Derive the formula for the range of a projectile $(R)$. Derive the formula for the maximum range of a projectile.

(N/A) The range $(R)$ is defined as the horizontal distance traveled by a projectile from its initial position $(x=0, y=0)$ to the final position $(x=R, y=0)$ where it returns to the same horizontal level.
At any instant of time $t$,the horizontal position is given by $x = (v_0 \cos \theta_0) t$.
At the time of flight $t_F$,the horizontal distance is $R = (v_0 \cos \theta_0) t_F$.
Since the time of flight is $t_F = \frac{2 v_0 \sin \theta_0}{g}$,we substitute this into the range equation:
$R = (v_0 \cos \theta_0) \left( \frac{2 v_0 \sin \theta_0}{g} \right)$
$R = \frac{v_0^2 (2 \sin \theta_0 \cos \theta_0)}{g}$
Using the trigonometric identity $\sin 2\theta_0 = 2 \sin \theta_0 \cos \theta_0$,we get:
$R = \frac{v_0^2 \sin 2\theta_0}{g}$
For maximum range $(R_{\max})$,the value of $\sin 2\theta_0$ must be maximum,which is $1$.
$\sin 2\theta_0 = 1 \implies 2\theta_0 = 90^\circ \implies \theta_0 = 45^\circ$.
Substituting $\sin 2\theta_0 = 1$ into the range formula:
$R_{\max} = \frac{v_0^2}{g}$.

[Extracted material]:
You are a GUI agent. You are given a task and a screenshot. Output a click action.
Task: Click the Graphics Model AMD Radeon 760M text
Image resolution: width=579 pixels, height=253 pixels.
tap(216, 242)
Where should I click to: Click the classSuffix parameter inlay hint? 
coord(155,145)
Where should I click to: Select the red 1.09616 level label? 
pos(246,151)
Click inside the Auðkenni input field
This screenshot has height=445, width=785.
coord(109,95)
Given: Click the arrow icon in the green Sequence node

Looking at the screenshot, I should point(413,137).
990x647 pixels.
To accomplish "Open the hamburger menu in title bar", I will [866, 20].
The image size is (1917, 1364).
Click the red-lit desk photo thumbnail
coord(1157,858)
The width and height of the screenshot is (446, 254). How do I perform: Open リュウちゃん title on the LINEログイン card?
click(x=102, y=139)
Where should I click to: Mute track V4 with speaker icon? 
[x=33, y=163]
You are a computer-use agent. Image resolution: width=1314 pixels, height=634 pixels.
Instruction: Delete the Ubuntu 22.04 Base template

[Prompt]: Copy out everything in the projectile range derivation above, from "At any instant" down to "90^\circ \implies \theta_0 = 45^\circ$.".

[Answer for this exercise]:
At any instant of time $t$,the horizontal position is given by $x = (v_0 \cos \theta_0) t$.
At the time of flight $t_F$,the horizontal distance is $R = (v_0 \cos \theta_0) t_F$.
Since the time of flight is $t_F = \frac{2 v_0 \sin \theta_0}{g}$,we substitute this into the range equation:
$R = (v_0 \cos \theta_0) \left( \frac{2 v_0 \sin \theta_0}{g} \right)$
$R = \frac{v_0^2 (2 \sin \theta_0 \cos \theta_0)}{g}$
Using the trigonometric identity $\sin 2\theta_0 = 2 \sin \theta_0 \cos \theta_0$,we get:
$R = \frac{v_0^2 \sin 2\theta_0}{g}$
For maximum range $(R_{\max})$,the value of $\sin 2\theta_0$ must be maximum,which is $1$.
$\sin 2\theta_0 = 1 \implies 2\theta_0 = 90^\circ \implies \theta_0 = 45^\circ$.